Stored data
++++++
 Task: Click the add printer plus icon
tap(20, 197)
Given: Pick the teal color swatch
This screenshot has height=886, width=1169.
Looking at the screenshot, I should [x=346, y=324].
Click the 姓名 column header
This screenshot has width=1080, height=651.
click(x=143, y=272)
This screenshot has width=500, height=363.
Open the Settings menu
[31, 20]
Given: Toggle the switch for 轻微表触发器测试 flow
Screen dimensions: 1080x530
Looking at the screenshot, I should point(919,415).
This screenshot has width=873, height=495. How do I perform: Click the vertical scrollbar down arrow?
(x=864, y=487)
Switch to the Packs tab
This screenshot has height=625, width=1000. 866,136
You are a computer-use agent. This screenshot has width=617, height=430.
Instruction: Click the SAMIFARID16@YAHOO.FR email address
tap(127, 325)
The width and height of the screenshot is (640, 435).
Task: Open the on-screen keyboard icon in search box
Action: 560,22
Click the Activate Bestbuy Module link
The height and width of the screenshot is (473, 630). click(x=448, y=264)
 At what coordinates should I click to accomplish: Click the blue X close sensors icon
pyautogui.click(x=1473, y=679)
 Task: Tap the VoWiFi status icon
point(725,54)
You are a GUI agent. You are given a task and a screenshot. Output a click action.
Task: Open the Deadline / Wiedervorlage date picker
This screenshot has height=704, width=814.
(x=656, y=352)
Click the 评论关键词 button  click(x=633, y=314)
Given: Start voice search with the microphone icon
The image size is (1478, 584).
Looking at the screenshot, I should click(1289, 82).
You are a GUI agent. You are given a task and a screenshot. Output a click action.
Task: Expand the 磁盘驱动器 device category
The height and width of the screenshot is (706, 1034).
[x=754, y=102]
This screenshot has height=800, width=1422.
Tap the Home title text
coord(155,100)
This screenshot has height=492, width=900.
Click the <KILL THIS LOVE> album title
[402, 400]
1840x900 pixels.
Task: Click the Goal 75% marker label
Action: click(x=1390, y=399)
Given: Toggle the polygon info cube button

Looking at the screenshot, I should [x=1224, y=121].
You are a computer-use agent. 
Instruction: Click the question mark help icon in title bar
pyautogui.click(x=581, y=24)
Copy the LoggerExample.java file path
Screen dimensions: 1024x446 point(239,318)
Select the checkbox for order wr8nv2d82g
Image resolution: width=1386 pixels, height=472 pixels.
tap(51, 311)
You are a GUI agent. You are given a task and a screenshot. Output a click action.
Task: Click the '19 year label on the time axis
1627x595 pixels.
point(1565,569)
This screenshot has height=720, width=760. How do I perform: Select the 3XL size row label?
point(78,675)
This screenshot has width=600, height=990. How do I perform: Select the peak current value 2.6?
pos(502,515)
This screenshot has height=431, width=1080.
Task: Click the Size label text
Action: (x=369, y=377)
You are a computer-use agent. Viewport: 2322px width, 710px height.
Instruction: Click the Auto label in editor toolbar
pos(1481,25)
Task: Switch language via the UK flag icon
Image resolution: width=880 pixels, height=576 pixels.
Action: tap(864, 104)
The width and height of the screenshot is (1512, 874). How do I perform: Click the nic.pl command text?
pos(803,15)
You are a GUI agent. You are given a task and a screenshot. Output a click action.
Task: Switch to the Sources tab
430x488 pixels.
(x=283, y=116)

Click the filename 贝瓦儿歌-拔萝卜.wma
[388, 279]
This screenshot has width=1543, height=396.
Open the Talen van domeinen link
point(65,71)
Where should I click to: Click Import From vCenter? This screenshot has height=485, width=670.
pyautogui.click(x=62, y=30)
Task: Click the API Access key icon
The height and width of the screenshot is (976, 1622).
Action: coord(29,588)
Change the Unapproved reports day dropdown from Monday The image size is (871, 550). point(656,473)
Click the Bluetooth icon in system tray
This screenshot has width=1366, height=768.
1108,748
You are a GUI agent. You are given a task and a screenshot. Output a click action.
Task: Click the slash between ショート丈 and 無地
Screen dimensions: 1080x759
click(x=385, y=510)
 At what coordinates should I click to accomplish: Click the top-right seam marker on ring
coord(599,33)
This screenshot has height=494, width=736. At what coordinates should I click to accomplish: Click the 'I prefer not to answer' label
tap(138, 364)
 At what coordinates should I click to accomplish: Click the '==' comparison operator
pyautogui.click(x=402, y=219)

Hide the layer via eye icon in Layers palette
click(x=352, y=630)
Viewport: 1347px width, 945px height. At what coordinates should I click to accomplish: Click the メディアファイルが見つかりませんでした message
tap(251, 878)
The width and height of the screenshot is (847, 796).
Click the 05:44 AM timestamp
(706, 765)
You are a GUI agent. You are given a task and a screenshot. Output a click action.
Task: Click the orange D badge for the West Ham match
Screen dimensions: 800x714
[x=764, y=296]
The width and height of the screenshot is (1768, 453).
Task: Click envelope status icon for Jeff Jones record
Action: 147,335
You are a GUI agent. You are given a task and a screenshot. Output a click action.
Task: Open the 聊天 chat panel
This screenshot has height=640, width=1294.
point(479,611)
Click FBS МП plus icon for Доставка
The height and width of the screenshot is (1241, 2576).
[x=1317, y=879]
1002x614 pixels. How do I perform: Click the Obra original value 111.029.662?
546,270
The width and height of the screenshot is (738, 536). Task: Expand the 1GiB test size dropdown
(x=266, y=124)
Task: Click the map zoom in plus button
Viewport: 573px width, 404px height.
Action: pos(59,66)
++++++
WORK REQUIRED: Once the records end, copy them all again exactly.

EXERCISE RESPONSE:
 Task: Click the add printer plus icon
tap(20, 197)
Given: Pick the teal color swatch
This screenshot has height=886, width=1169.
Looking at the screenshot, I should [x=346, y=324].
Click the 姓名 column header
This screenshot has width=1080, height=651.
click(x=143, y=272)
This screenshot has width=500, height=363.
Open the Settings menu
[31, 20]
Given: Toggle the switch for 轻微表触发器测试 flow
Screen dimensions: 1080x530
Looking at the screenshot, I should point(919,415).
This screenshot has width=873, height=495. How do I perform: Click the vertical scrollbar down arrow?
(x=864, y=487)
Switch to the Packs tab
This screenshot has height=625, width=1000. 866,136
You are a computer-use agent. This screenshot has width=617, height=430.
Instruction: Click the SAMIFARID16@YAHOO.FR email address
tap(127, 325)
The width and height of the screenshot is (640, 435).
Task: Open the on-screen keyboard icon in search box
Action: 560,22
Click the Activate Bestbuy Module link
The height and width of the screenshot is (473, 630). click(x=448, y=264)
 At what coordinates should I click to accomplish: Click the blue X close sensors icon
pyautogui.click(x=1473, y=679)
 Task: Tap the VoWiFi status icon
point(725,54)
You are a GUI agent. You are given a task and a screenshot. Output a click action.
Task: Open the Deadline / Wiedervorlage date picker
This screenshot has height=704, width=814.
(x=656, y=352)
Click the 评论关键词 button  click(x=633, y=314)
Given: Start voice search with the microphone icon
The image size is (1478, 584).
Looking at the screenshot, I should click(1289, 82).
You are a GUI agent. You are given a task and a screenshot. Output a click action.
Task: Expand the 磁盘驱动器 device category
The height and width of the screenshot is (706, 1034).
[x=754, y=102]
This screenshot has height=800, width=1422.
Tap the Home title text
coord(155,100)
This screenshot has height=492, width=900.
Click the <KILL THIS LOVE> album title
[402, 400]
1840x900 pixels.
Task: Click the Goal 75% marker label
Action: click(x=1390, y=399)
Given: Toggle the polygon info cube button

Looking at the screenshot, I should [x=1224, y=121].
You are a computer-use agent. 
Instruction: Click the question mark help icon in title bar
pyautogui.click(x=581, y=24)
Copy the LoggerExample.java file path
Screen dimensions: 1024x446 point(239,318)
Select the checkbox for order wr8nv2d82g
Image resolution: width=1386 pixels, height=472 pixels.
tap(51, 311)
You are a GUI agent. You are given a task and a screenshot. Output a click action.
Task: Click the '19 year label on the time axis
1627x595 pixels.
point(1565,569)
This screenshot has height=720, width=760. How do I perform: Select the 3XL size row label?
point(78,675)
This screenshot has width=600, height=990. How do I perform: Select the peak current value 2.6?
pos(502,515)
This screenshot has height=431, width=1080.
Task: Click the Size label text
Action: (x=369, y=377)
You are a computer-use agent. Viewport: 2322px width, 710px height.
Instruction: Click the Auto label in editor toolbar
pos(1481,25)
Task: Switch language via the UK flag icon
Image resolution: width=880 pixels, height=576 pixels.
Action: tap(864, 104)
The width and height of the screenshot is (1512, 874). How do I perform: Click the nic.pl command text?
pos(803,15)
You are a GUI agent. You are given a task and a screenshot. Output a click action.
Task: Switch to the Sources tab
430x488 pixels.
(x=283, y=116)

Click the filename 贝瓦儿歌-拔萝卜.wma
[388, 279]
This screenshot has width=1543, height=396.
Open the Talen van domeinen link
point(65,71)
Where should I click to: Click Import From vCenter? This screenshot has height=485, width=670.
pyautogui.click(x=62, y=30)
Task: Click the API Access key icon
The height and width of the screenshot is (976, 1622).
Action: coord(29,588)
Change the Unapproved reports day dropdown from Monday The image size is (871, 550). point(656,473)
Click the Bluetooth icon in system tray
This screenshot has width=1366, height=768.
1108,748
You are a GUI agent. You are given a task and a screenshot. Output a click action.
Task: Click the slash between ショート丈 and 無地
Screen dimensions: 1080x759
click(x=385, y=510)
 At what coordinates should I click to accomplish: Click the top-right seam marker on ring
coord(599,33)
This screenshot has height=494, width=736. At what coordinates should I click to accomplish: Click the 'I prefer not to answer' label
tap(138, 364)
 At what coordinates should I click to accomplish: Click the '==' comparison operator
pyautogui.click(x=402, y=219)

Hide the layer via eye icon in Layers palette
click(x=352, y=630)
Viewport: 1347px width, 945px height. At what coordinates should I click to accomplish: Click the メディアファイルが見つかりませんでした message
tap(251, 878)
The width and height of the screenshot is (847, 796).
Click the 05:44 AM timestamp
(706, 765)
You are a GUI agent. You are given a task and a screenshot. Output a click action.
Task: Click the orange D badge for the West Ham match
Screen dimensions: 800x714
[x=764, y=296]
The width and height of the screenshot is (1768, 453).
Task: Click envelope status icon for Jeff Jones record
Action: 147,335
You are a GUI agent. You are given a task and a screenshot. Output a click action.
Task: Open the 聊天 chat panel
This screenshot has height=640, width=1294.
point(479,611)
Click FBS МП plus icon for Доставка
The height and width of the screenshot is (1241, 2576).
[x=1317, y=879]
1002x614 pixels. How do I perform: Click the Obra original value 111.029.662?
546,270
The width and height of the screenshot is (738, 536). Task: Expand the 1GiB test size dropdown
(x=266, y=124)
Task: Click the map zoom in plus button
Viewport: 573px width, 404px height.
Action: pos(59,66)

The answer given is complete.